Report each line of the entries below that includes "agent".

[[ Extracted material, beginning ]]

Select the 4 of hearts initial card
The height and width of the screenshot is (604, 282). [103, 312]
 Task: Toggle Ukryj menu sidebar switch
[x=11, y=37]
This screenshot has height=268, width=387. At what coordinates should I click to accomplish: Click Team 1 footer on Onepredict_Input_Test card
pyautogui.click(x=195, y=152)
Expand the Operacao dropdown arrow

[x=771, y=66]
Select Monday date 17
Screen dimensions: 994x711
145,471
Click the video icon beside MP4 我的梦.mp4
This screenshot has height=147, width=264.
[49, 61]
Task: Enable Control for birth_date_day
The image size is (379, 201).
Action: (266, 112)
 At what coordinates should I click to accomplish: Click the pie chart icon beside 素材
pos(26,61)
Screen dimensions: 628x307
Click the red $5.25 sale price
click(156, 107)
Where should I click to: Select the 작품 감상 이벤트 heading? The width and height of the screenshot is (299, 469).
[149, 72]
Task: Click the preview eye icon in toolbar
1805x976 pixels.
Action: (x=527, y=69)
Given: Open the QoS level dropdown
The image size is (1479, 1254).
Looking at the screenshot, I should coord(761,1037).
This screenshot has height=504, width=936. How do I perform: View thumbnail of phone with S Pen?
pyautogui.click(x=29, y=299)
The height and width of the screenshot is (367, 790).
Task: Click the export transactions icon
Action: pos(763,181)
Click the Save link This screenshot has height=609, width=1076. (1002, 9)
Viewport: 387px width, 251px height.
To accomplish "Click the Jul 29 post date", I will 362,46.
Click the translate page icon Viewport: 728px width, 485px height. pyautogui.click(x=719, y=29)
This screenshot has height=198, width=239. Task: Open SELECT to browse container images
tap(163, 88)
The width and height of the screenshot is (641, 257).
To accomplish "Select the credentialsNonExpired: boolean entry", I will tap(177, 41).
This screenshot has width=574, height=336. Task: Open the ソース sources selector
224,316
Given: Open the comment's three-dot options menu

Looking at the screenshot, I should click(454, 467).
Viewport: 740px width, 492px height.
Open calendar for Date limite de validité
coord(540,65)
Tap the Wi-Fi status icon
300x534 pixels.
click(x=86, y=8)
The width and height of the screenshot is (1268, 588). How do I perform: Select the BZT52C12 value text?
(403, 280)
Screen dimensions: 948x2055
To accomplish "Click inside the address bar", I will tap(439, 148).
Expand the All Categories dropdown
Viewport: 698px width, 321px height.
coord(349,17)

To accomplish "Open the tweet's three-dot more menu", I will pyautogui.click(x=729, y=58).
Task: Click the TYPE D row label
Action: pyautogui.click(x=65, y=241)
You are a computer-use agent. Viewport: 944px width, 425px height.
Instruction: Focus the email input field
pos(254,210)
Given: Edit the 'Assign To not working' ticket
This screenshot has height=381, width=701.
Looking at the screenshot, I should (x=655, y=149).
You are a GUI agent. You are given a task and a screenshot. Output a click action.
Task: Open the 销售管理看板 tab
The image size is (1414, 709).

[[ Extracted material, end ]]

Exercise answer —
You are a computer-use agent. Viewport: 944px width, 425px height.
You are a GUI agent. You are given a task and a screenshot. Output a click action.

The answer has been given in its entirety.